そこで、今回は龍安寺石庭の見どころをご紹介します。訪れる前に事前に知っておかなければわからない魅力が沢山あります。知らずに行くのと知ってから行くのとでは雲泥の差です。今回は世界文化遺産にまでなった素晴らしい龍安寺の石庭の魅力をたっぷりとお伝え致します。
龍安寺最大の見どころはなんといっても日本を代表する枯山水の庭園です。枯山水とは水を使わず石や砂などにより山水の風景を表現する庭園のことをいいます。
石庭は幅25m、奥行き10m(小学校などにある25mプールと同じ大きさ)の75坪ほどの敷地に白砂を敷き詰めたものです。その中に15個の石を五、二(七)、三、二(五)、三(三)に点在させたシンプルな庭園です。禅宗文化が発達していた時代の禅の境地が込められた庭園といえます。
石庭は誰がつくったのか?
庭石には「小太郎・口二郎」という刻印が刻まれています。しかしこれは作者を断定する材料にはならないようです。枯山水の作者は諸説ありますが、現在でも不明となっています。
石の数(七五三)にこめられた思いとは?
龍安寺に訪れた際は是非庭に立ち並ぶ石の数を数えてみて下さい。石の数は全部で15個なのですがどの角度から眺めても必ず1個の石は他の石に隠れて見えないように造られています。とても不思議ですよね!

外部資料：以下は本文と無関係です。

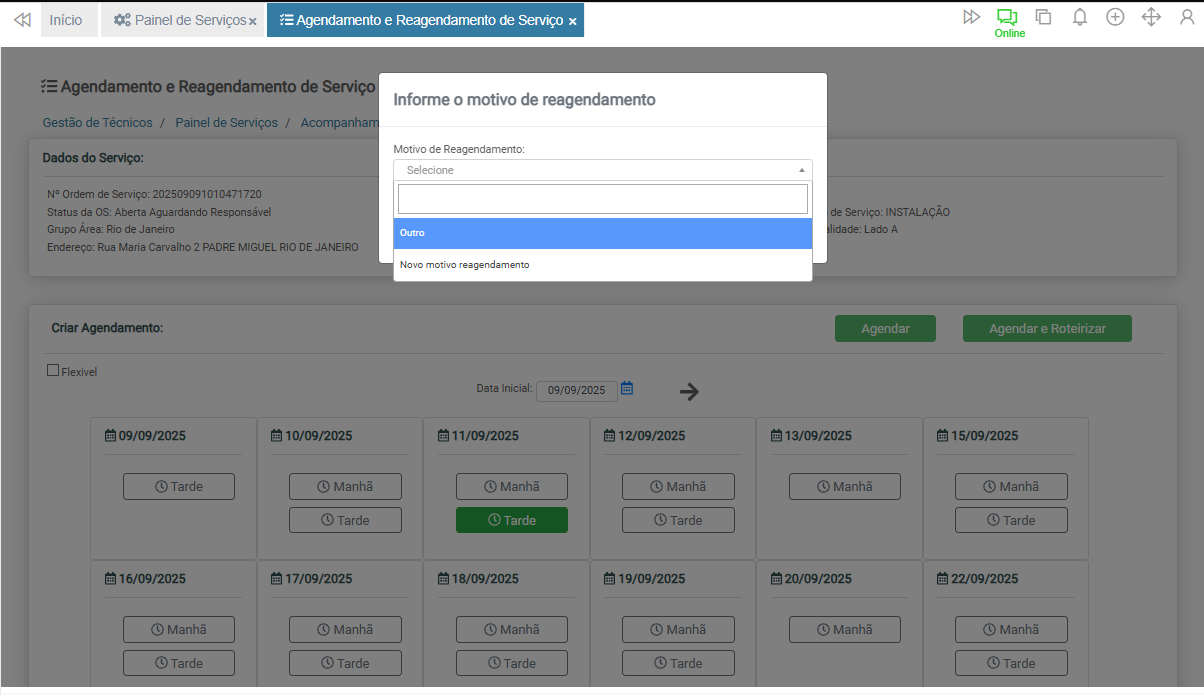This screenshot has width=1204, height=695.
Task: Select the Outro option in list
Action: click(602, 233)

なぜそのような配置にしたのか? 諸説あるようですが、有力なふたつをご紹介しましょう!(七五三説と虎の子渡し説)
七五三説
東洋の世界では「15」という数字は「完全」を表す数字です。どの角度から眺めても必ず1個の石は隠れて見えないように作られている庭は「不完全」な庭ということになります。
東洋では「陽数字」は縁起のいい数字とされてきました。陽数字とは奇数の数字のことです。石庭にある15個の石は東から(五、二)、(三、二)、(三)と並べられています。このうち最初の「五・二」を足して「七」、次の「三・二」を足して「五」、最後はそのまま「三」と3つに分かれて置かれています。この陽数字が「七五三」となります。15は七五三を全て足した数で縁起のいい数の総数ということになります。足りないものを見つめ、今の自分が存在することを心から感謝することを忘れてはならないという想いが込められているのです。

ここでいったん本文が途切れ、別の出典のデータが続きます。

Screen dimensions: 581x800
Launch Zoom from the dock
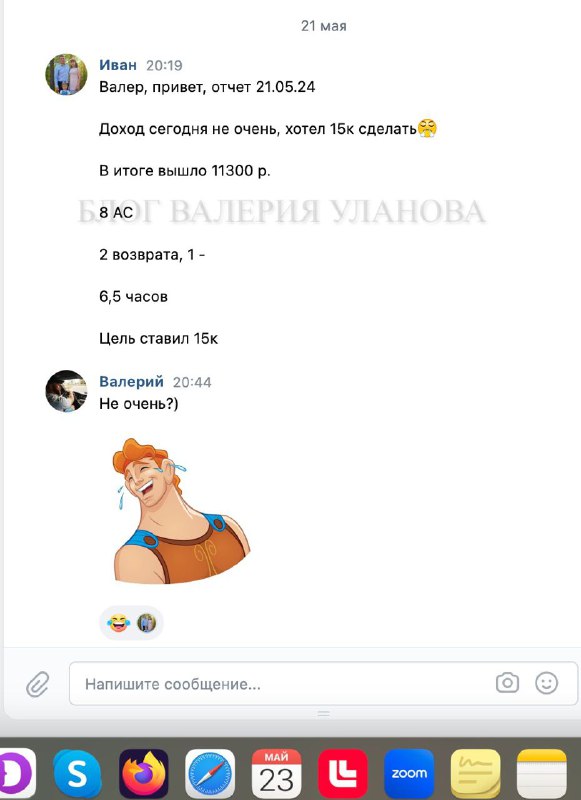point(409,773)
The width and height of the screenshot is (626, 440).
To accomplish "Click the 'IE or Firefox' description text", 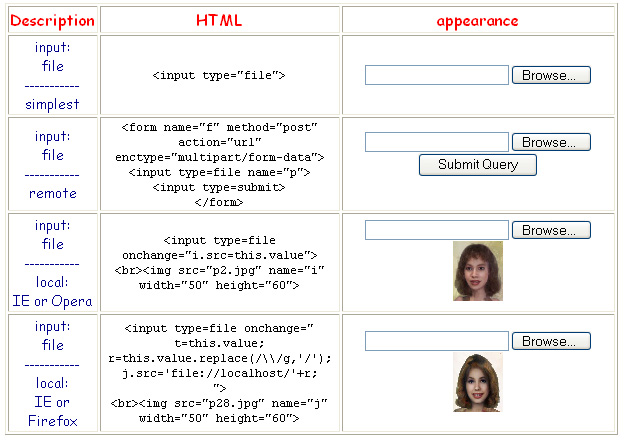I will [53, 412].
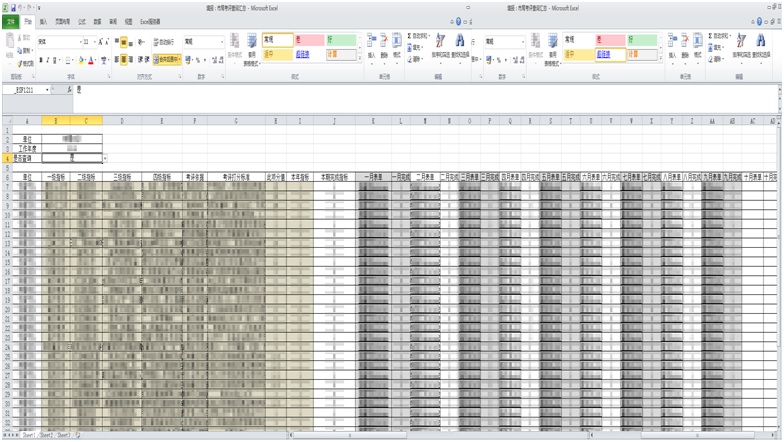The width and height of the screenshot is (784, 442).
Task: Apply the green 好 cell style
Action: pyautogui.click(x=337, y=40)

ちなみに「9」は陽数字の最大の数字で主に朝廷で重んじられてきた数字です。朝廷を9が重なる「九重(ここのえ)」というのはそのためです。また朝廷の儀式で菊の節句(重陽の儀)が行われるのは9月9日という最高に縁起のいい日なのです。庶民はさすがに恐れ多くて「9」を使うことを遠慮したのかも知れません。
東洋では十五夜(満月)にあたり、15という数字は「完全」を表すものとしてとらえる思想があります。月は15日かけて満ち欠けを繰り返します。15は月が満ちる最も完成された姿を見せる日の日数です。15に1つ足りない14はその意味でも「不完全さ」を表すのです。

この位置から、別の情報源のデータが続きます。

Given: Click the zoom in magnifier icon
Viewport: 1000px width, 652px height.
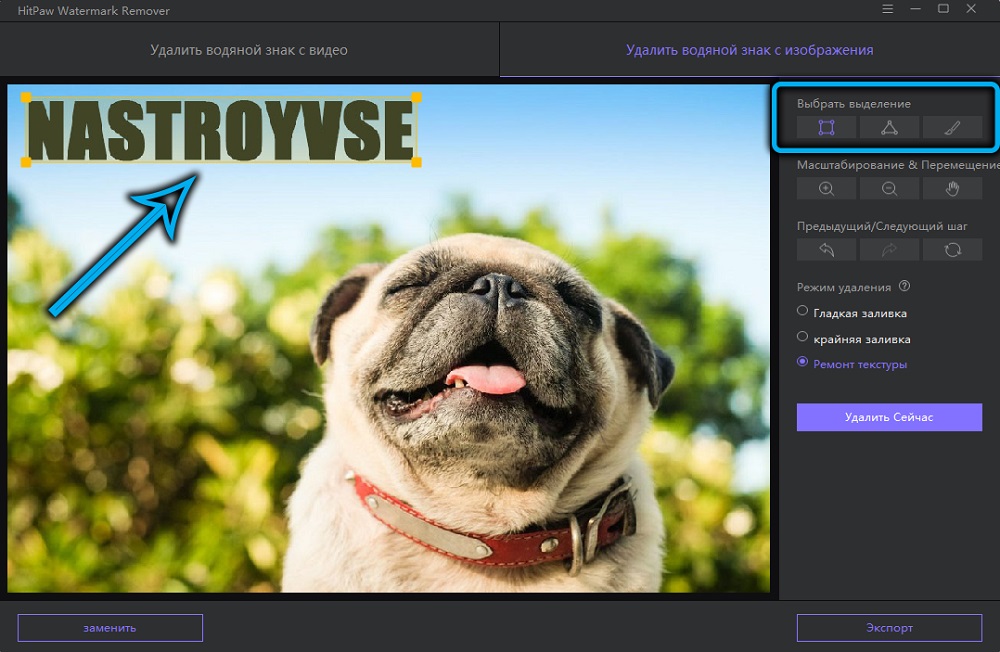Looking at the screenshot, I should pos(826,188).
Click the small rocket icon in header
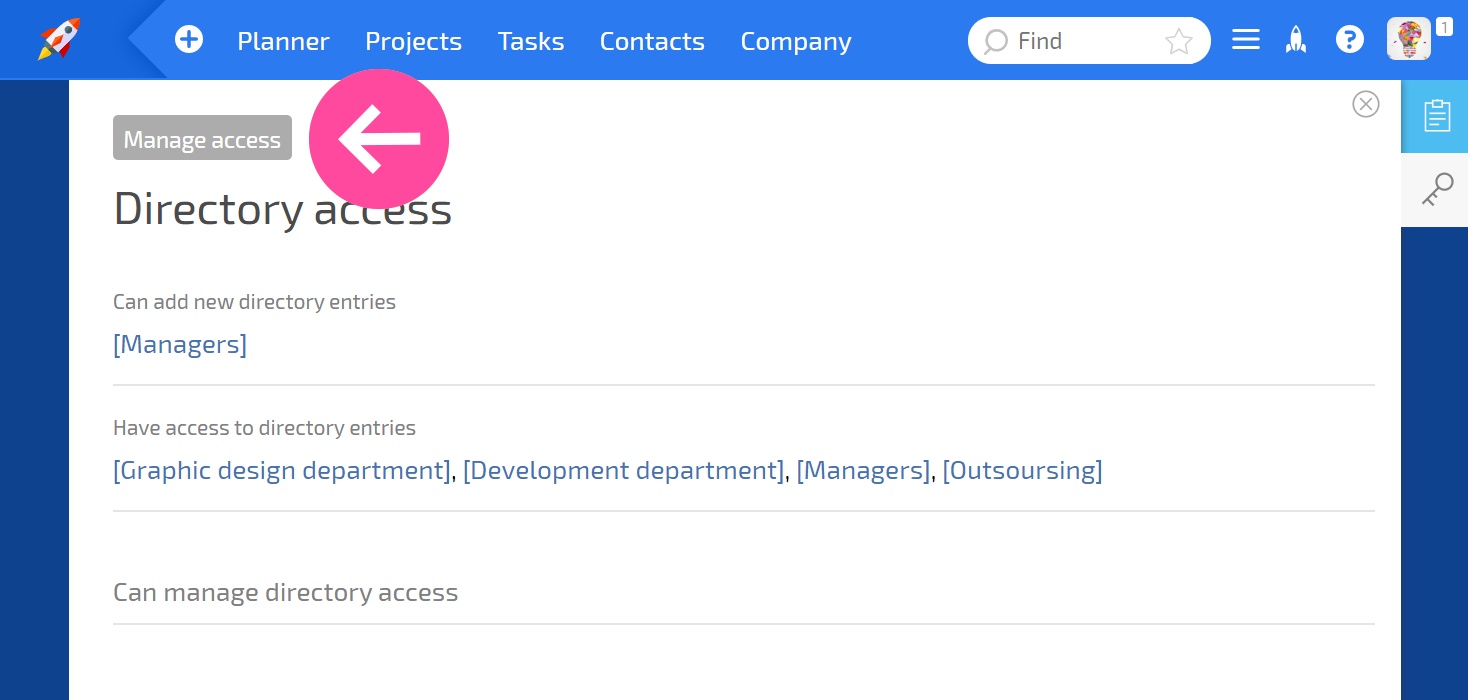 pos(1296,40)
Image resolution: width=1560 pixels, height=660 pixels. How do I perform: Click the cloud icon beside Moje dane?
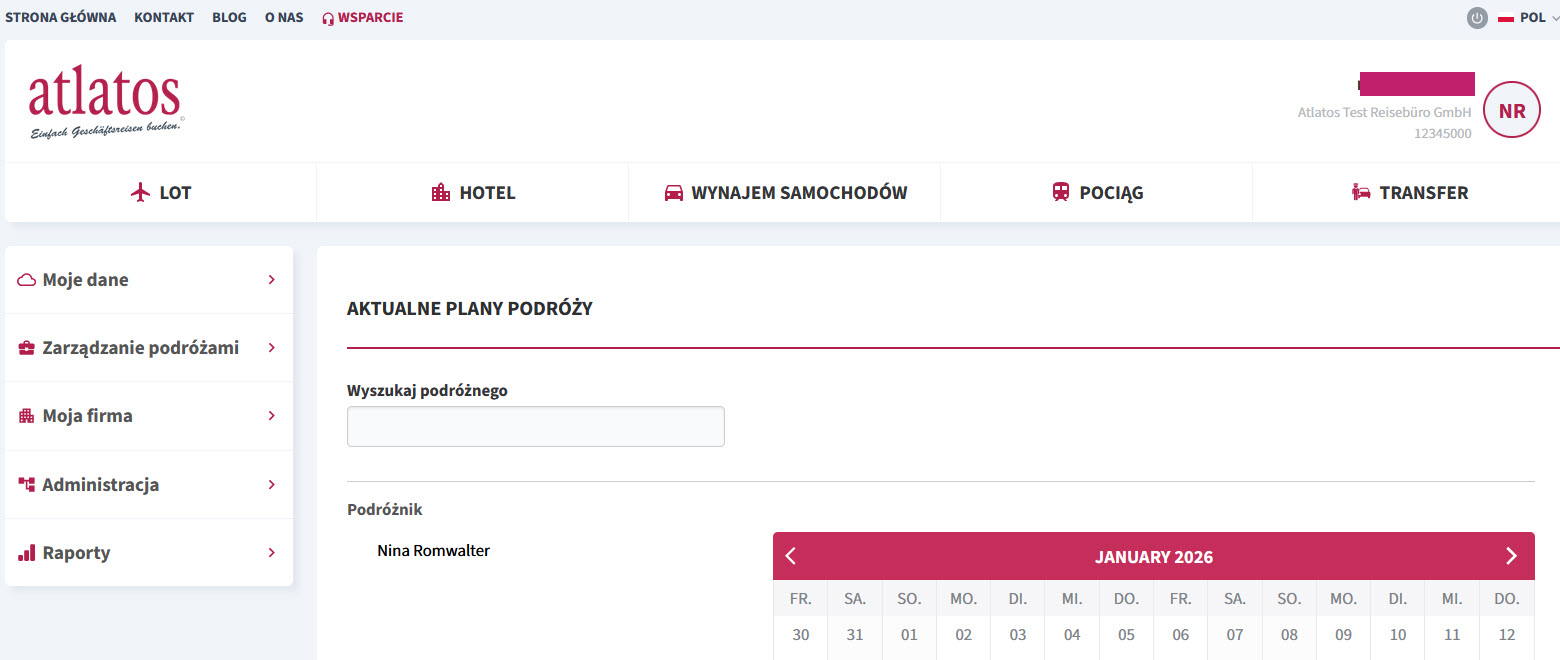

「この世をば 我が世とぞ思ふ 望月の 欠けたることも なしと思へば」
かつて藤原氏が栄華を極めていた時に藤原道長が詠んだ有名な歌です。満月が欠けるようなことがなければこの世の中は全て自分のもののようだと満月が完全なものの例えに用いられています。どれほど栄華を極めていたかは、息子・藤原頼通が宇治平等院鳳凰堂を建てたことを考えると想像がつきますね。あの場所はかつて源氏物語の主人公・光源氏のモデルとなった源融(みなもとのとおる)の別荘跡です。そんな誰もが羨む場所を買い取って人々の極楽浄土を願って鳳凰堂を建てたのです。
日本には「物事は完成した時点から崩壊が始まる」との思想があります。日光東照宮などもそうですが、建造物をわざと不完全なままにしておくことがあります。龍安寺の石庭も恐らくそのような造りをしたのではないかと伝えられています。
龍安寺に行くと部屋の廊下に座って石庭を眺める人が沢山います。しかし実はこの庭は部屋から立って見るために作られたといわれています。なぜなら部屋の内部から立って見ると、15個全ての石を見ることができる地点があるといわれているからです。